We've seen a lot of prolific debutantes crash and burn this year, but some IPOs are more than rewarding its early investors. Shares of Zoom Video (ZM 2.06%), ShockWave Medical (SWAV -3.59%), Jumia (JMIA -3.59%), and PagerDuty (PD 0.47%) have all more than doubled in 2019.
Let's go over why these four rookies are so hot. Let's also size up their chances of continuing to post wealth-altering returns in the near future.
ShockWave Medical -- Up 173%
Heart disease is the leading cause of death in this country, claiming more than 600,000 people a year. ShockWave Medical is hoping to change that with its intravascular lithotripsy platform that basically generates sonic waves in order to break up calcium deposits building up in arteries. ShockWave is now tackling peripheral artery disease, but the eyes on the prize here are the bigger markets for coronary artery disease and aortic stenosis.
These are the early innings for ShockWave. It generated just $12.3 million in revenue last year, naturally sporting a deficit that is several times that amount. Revenue is expected to grow sharply after last year's initial Food and Drug Administration (FDA) clearance and the rollout of its system in the U.S. and Europe, and analysts see ShockWave's top line surpassing $250 million come 2023 -- a 20-fold increase over five years. The risks are high here, but the payoff is even greater if ShockWave's platform proves to be a game changer.
Jumia -- Up 160%
There's no shortage of hot e-commerce stocks, but Jumia stands out as a fast-growing platform in Africa. It's the leading operator in the region and a major player at every step of the process with its marketplace, its logistics service, and its payment platform. Jumia has used its market-leadership position to offer everything from online-travel bookings to restaurant-delivery services.
Just a little more than a third of Africa's population of roughly 1.2 billion has a reliable online connection, but there's nothing wrong with betting on the inevitable migration process as the continent's various economies develop to the point where more people can afford the devices to go online.
We're pretty early here.
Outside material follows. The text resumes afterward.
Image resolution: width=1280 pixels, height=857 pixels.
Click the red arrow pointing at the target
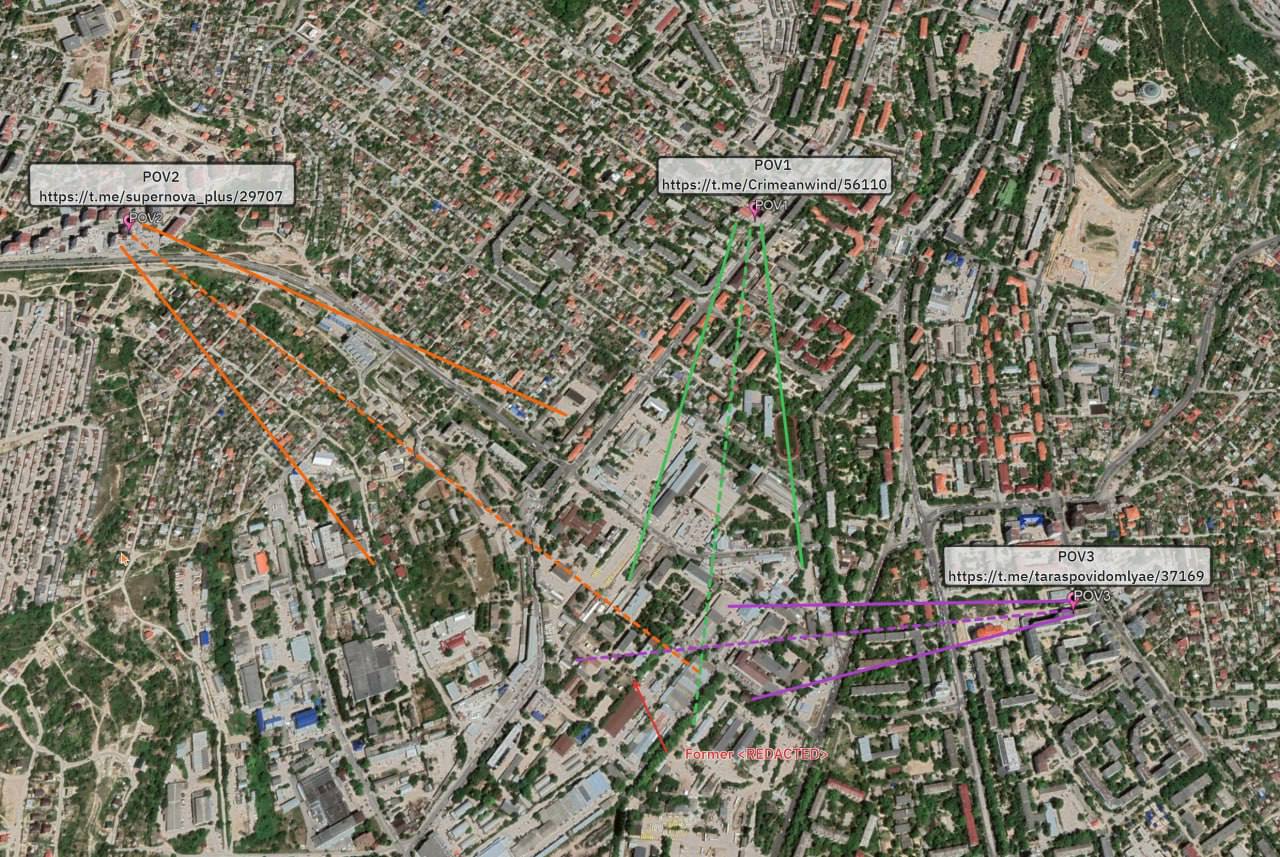(x=648, y=714)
Jumia began this year with just 4 million active customers and 81,000 active sellers on the platform. Revenue rose 39% in 2018 to hit $149.6 million, and that pace can accelerate in the coming years as consumers grow more comfortable with e-commerce. Losses are larger than revenue -- like ShockWave Medical -- and it will take years before the continent's infrastructure gets to the point where Jumia can truly shine. There are also geopolitical risks in Africa, but it's also easy to see the company's potential if political and economic situations stabilize in the coming years.
Zoom Video -- Up 117%
The third-biggest gainer among this year's freshman class is a video star in the boardroom. Zoom Video has a fast-growing video-conferencing platform for enterprises. Revenue soared 114% in its recently concluded fiscal 2019, and that was after a 148% top-line pop the year before. Unlike ShockWave and Jumia, Zoom Video actually broke through with a tiny profit last year and should continue building on that from here.
Zoom Video isn't cheap. It's now a $20 billion company and trades at a steep 60 times trailing revenue. It will need to keep growing its corporate subscriptions at a heady clip to justify its current valuation, but this isn't a death sentence for Zoom Video. A lot of companies that are initially called out for being "priced for perfection" wind up exceeding perfection.
Pager Duty -- Up 104%
Finally, we have PagerDuty, a company that, despite its throwback name, has its pulse squarely on the digital future. PagerDuty's cloud-based platform helps companies make smarter decisions by collecting real-time event signals from any software-enabled system or device and then combining machine learning with human-response data to deliver the best end-user experience through a proactive platform that gets smarter with every incident.
You may not know about PagerDuty, but a third of the Fortune 500 companies are on board. Clients are sticking around -- PagerDuty has a dollar-based net retention rate of 140%. Revenue rose 48%, to $117.8 million last year, but deficits are expected to continue through at least the next few years. PagerDuty's impressive reach and the platform's success in getting existing customers to delver deeper into its ecosystem truly matter.
None of these four stocks are cheap but they've all more than doubled because the future is bright for the ones that live up to the initial hype.